Long before she won the hearts of millions on American Idol in 2013, KREE HARRISON was immersed in the musical aesthetic of Nashville, a soulful country singer/songwriter living in, being nurtured by and developing her craft with the multi-talented creatives there. Six years after her triumphant run on the show, the Season 12 runner-up has launched an exciting new phase of her career, as the flagship artist for the newly launched Music City based, indie label, One Vision Music Group, a subsidiary of Visionary Media Group.  

This year, Kree has been hard at work writing new songs with Nashville’s top songwriters, and is set to release her sophomore album in the coming months.

Kree laid the foundation for her sophomore release with her successful debut single and Idol Finale song “All Cried Out,” which reached #34 on Billboard’s Hot Country Songs chart, and her highly acclaimed 2016 collection This Old Thing, which hit #28 on Billboard’s Top Country Albums chart and #20 on the Heatseekers Album chart. She has also collaborated with many of music’s biggest artists, including Keith Urban, Delbert McClinton, Kacey Musgraves, and one of her idols, Wynonna Judd.

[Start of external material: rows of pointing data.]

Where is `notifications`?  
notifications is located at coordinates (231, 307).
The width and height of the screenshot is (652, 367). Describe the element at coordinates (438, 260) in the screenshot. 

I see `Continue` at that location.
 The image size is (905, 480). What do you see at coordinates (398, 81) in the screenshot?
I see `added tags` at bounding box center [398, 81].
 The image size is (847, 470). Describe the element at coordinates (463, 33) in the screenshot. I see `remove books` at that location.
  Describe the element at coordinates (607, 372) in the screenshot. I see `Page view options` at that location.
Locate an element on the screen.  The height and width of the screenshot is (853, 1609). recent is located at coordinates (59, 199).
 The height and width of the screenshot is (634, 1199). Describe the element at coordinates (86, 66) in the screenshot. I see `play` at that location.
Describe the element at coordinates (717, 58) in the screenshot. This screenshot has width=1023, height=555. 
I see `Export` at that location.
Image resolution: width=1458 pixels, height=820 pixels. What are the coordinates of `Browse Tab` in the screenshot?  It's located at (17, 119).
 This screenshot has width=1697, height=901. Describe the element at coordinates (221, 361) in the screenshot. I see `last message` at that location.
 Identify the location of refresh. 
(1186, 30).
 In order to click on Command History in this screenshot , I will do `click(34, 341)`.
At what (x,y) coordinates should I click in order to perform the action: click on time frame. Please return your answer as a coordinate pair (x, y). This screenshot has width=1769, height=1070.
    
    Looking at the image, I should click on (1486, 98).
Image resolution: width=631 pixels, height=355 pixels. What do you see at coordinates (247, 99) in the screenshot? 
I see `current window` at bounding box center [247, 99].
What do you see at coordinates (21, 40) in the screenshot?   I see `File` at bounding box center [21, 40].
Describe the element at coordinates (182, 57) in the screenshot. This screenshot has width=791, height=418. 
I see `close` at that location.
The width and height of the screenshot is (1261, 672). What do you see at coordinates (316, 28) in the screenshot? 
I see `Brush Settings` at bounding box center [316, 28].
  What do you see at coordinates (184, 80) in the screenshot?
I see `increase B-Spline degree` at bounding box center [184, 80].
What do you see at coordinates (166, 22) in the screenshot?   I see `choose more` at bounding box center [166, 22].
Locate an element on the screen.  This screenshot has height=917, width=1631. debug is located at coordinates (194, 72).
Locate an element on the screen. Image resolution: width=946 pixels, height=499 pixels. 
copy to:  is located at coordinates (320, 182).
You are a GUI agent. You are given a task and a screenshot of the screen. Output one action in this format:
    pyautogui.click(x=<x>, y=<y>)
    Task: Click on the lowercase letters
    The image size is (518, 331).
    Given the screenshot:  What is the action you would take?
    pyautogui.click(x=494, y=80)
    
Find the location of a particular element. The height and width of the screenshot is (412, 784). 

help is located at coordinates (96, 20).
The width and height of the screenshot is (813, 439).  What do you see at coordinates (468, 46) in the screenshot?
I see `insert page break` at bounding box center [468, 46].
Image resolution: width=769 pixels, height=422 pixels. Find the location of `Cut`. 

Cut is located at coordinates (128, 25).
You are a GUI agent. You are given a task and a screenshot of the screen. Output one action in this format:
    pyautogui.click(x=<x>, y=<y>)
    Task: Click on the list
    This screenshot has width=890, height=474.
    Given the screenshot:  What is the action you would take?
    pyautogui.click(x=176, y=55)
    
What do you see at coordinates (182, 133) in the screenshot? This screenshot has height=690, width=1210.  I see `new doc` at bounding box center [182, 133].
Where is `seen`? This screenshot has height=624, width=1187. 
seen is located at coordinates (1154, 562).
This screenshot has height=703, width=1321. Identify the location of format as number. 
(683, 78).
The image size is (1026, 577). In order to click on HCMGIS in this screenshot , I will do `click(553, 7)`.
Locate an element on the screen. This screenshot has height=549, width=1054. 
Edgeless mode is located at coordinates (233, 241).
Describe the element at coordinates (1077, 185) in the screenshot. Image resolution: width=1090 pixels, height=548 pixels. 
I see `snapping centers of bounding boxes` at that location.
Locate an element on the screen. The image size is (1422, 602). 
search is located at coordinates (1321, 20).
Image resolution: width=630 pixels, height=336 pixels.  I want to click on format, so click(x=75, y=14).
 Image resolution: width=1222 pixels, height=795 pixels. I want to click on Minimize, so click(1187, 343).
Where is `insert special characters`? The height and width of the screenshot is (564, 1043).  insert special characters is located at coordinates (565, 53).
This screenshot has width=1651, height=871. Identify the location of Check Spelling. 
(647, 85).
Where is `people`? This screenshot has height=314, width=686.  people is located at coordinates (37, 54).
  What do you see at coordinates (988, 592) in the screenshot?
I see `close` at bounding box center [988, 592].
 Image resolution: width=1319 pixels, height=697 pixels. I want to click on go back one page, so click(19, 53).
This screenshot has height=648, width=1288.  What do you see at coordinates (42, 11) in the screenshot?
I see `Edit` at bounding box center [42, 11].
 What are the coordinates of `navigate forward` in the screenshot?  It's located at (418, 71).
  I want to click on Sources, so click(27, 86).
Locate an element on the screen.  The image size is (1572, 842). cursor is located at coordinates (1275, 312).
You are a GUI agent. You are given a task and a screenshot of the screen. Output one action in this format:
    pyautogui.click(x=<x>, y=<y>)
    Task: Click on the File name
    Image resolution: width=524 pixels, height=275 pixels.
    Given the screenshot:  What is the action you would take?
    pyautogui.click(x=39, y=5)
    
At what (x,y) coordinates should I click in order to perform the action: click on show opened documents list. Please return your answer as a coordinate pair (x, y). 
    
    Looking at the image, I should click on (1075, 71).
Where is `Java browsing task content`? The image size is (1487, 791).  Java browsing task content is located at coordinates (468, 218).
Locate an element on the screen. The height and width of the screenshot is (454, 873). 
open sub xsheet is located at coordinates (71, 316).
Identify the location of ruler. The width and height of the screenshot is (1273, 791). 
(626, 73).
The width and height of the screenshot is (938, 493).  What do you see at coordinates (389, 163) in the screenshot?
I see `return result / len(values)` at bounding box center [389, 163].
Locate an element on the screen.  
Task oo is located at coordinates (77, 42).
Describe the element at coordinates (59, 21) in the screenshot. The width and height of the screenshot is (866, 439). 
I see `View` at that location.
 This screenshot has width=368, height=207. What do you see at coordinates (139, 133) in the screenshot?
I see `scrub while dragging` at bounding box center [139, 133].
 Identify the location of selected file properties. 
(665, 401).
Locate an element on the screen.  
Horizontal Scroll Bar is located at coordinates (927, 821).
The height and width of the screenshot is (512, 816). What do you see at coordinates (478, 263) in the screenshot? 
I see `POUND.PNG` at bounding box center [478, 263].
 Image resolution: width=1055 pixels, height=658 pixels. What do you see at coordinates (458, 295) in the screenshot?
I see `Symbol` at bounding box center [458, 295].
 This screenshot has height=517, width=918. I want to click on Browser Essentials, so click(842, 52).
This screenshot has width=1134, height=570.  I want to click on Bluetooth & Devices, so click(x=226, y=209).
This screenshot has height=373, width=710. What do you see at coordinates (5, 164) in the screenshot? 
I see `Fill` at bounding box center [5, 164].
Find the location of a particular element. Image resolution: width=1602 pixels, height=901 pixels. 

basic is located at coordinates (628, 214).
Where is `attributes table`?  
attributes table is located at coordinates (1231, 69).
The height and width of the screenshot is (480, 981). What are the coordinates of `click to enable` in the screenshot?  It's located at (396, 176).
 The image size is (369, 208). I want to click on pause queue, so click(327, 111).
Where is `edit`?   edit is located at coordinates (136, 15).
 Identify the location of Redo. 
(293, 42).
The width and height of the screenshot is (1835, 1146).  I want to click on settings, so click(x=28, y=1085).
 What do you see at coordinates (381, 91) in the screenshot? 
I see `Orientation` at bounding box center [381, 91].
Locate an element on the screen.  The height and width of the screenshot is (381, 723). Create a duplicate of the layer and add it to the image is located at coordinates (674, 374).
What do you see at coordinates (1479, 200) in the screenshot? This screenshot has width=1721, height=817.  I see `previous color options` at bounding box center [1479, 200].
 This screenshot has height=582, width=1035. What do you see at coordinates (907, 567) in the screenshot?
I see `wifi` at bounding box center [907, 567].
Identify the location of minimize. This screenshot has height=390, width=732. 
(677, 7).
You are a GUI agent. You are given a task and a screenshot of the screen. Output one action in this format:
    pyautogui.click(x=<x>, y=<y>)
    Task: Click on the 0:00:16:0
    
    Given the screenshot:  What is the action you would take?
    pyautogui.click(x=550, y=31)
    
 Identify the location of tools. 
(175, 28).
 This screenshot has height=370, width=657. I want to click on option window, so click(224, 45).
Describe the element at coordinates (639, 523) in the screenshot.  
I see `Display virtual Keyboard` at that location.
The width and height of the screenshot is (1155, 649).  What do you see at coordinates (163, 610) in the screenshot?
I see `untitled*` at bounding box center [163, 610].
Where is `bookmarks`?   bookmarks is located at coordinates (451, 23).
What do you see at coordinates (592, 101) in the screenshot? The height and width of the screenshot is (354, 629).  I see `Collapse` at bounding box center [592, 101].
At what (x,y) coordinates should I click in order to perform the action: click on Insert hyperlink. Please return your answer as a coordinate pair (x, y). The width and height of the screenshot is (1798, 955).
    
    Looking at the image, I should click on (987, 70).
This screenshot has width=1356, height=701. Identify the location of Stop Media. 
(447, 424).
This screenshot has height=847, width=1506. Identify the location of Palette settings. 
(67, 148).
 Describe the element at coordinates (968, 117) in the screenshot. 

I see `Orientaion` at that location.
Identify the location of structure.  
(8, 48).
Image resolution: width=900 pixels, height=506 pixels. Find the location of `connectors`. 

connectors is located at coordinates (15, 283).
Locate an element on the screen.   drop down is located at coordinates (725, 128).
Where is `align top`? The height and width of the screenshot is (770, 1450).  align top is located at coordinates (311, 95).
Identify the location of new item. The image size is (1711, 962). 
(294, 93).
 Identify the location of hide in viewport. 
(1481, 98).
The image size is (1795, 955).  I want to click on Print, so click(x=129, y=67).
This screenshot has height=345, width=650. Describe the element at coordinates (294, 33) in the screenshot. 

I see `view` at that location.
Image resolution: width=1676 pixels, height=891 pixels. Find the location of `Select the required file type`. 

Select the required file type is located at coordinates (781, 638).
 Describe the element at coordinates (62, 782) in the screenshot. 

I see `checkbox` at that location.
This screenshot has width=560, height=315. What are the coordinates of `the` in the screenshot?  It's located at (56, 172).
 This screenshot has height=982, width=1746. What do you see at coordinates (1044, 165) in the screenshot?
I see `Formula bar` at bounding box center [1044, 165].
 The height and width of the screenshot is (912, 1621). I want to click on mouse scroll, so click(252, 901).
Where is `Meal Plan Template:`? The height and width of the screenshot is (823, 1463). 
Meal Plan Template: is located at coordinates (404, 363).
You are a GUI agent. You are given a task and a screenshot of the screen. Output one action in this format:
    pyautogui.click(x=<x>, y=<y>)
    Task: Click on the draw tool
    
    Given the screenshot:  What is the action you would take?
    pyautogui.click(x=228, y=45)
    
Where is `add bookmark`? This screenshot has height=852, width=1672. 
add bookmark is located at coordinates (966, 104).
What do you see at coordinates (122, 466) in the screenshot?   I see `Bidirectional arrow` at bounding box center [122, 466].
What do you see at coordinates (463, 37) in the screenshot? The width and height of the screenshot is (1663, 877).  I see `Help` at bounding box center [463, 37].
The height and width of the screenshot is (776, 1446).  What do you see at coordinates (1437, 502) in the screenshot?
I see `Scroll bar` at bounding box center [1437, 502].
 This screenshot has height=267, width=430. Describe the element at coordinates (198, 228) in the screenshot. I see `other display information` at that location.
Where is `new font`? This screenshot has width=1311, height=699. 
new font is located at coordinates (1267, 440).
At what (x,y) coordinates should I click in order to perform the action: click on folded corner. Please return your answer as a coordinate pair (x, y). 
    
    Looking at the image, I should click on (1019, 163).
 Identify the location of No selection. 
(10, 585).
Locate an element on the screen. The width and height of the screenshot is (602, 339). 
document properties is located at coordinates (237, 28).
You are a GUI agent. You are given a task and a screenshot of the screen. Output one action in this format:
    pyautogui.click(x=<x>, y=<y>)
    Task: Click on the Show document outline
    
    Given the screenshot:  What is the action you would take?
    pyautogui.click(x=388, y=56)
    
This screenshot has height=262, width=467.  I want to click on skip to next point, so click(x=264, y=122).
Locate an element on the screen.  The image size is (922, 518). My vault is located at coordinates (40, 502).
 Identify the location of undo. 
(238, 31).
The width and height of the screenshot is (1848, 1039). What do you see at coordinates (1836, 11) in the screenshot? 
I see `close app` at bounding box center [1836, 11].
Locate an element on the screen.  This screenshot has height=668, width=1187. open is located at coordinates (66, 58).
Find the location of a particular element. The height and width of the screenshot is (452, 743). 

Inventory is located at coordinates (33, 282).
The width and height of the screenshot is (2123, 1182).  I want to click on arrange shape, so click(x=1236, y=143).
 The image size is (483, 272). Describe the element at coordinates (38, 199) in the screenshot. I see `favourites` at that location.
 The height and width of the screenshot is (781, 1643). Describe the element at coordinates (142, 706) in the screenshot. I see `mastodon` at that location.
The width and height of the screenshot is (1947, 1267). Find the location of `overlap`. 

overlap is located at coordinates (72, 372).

Unlike many Idol contestants who enter the competition as amateurs, Kree had amassed an impressive musical resume by the time she auditioned successfully in Oklahoma City.  Raised in Woodville, Texas, she spent her childhood singing at churches (where she happily shocked her pastor at age three by singing Amy Grant’s “El Shaddai”), rodeos, weddings and competitions. “A lot of this passion was fueled by listening to what my parents played every day, which was Otis Redding, Al Green, Bad Company and Stevie Ray Vaughan,” Kree says. By the age of ten she had opened for Percy Sledge (another soul hero of hers), won “Artist of the Year” from Kirbyville Playhouse; sung three times on “The Rosie O’Donnell Show”; and scored a development deal with Lyric Street Records, which resulted in her family moving to Nashville. 

Kree spent her late teens performing at local Nashville hotspots, including the legendary Bluebird Café, the Ryman, in addition to BMI Showcases in Florida such as the Key West Songwriters Festival and the Sandestin Music Festival.  She also sang backing vocals on Kacey Musgraves’ album "Same Trailer Different Park" , and The Eli Young Band’s "Life at Best" and many more.

Kree wrote nine of the 13 tracks on her debut album, "This Old Thing”.  “I’ve been writing songs since I was 14 and spent a lot of my teens in sessions with some of Nashville’s hit writers” she says, “It would be foolish for me not to consider outside songs.  Those songs could be the missing puzzle pieces between making a good album and a great one. 

"It’s a deep-dive into the musical journey I've been on these last few years and embodies the roots of everything I've learned after living in Nashville for over a decade," said Harrison. "This record was made with the people who inspire me, humble me, and champion me....I've never been more proud of anything I've ever created."